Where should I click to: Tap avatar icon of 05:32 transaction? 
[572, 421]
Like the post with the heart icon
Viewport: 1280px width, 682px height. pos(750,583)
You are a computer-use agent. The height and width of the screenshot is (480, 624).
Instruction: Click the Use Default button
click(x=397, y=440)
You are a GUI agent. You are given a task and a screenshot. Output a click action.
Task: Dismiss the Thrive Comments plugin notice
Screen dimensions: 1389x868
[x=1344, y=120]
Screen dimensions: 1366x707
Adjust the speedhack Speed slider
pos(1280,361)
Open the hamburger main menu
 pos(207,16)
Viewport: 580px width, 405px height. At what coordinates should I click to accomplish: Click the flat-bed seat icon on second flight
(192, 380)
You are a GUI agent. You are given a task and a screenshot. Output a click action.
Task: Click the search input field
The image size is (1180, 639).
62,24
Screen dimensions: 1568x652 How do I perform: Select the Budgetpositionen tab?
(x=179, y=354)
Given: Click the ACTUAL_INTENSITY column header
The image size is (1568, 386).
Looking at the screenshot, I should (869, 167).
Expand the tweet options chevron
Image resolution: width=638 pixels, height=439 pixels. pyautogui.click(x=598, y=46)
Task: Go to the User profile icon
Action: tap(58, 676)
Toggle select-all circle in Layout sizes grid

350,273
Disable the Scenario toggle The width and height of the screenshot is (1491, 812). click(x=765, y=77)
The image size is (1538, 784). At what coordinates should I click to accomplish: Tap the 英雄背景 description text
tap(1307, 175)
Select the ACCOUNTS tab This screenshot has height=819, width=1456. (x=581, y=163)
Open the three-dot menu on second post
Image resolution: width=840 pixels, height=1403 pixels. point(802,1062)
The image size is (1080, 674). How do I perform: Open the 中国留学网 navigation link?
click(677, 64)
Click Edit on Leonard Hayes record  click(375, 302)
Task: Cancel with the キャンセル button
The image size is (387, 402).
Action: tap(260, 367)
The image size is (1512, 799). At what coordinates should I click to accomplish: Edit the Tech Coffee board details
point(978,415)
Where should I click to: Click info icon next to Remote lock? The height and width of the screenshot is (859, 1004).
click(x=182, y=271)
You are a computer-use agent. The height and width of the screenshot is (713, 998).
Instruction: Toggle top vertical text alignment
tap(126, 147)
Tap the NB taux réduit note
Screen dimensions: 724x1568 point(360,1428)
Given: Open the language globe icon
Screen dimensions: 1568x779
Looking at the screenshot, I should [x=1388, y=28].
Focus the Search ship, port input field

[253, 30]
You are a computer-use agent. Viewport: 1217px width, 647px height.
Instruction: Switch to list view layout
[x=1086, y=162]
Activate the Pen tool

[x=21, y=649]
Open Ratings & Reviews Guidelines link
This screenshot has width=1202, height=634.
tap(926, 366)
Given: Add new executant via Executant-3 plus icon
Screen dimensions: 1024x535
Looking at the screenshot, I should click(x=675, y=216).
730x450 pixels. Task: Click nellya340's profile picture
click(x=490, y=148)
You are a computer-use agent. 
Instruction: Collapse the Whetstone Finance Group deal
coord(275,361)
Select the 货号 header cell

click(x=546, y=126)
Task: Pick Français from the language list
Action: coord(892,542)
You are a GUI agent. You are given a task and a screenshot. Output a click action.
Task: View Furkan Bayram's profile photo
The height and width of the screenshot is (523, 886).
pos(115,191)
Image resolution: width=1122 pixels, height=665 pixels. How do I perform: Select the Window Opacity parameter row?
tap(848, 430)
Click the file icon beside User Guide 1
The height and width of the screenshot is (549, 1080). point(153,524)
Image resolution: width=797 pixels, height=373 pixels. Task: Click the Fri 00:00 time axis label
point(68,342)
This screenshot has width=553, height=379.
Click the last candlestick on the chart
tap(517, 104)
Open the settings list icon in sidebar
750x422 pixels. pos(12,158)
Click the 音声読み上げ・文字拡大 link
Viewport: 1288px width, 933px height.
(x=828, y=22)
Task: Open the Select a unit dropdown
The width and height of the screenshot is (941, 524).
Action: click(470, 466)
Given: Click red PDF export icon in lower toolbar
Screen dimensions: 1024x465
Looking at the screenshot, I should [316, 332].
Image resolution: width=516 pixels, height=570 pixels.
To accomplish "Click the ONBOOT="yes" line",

* * * * * * * * *

# [Work to complete]
Please count how many lines of the listing include the word "agent", giving the number by itself.

# [Output of the exercise]
7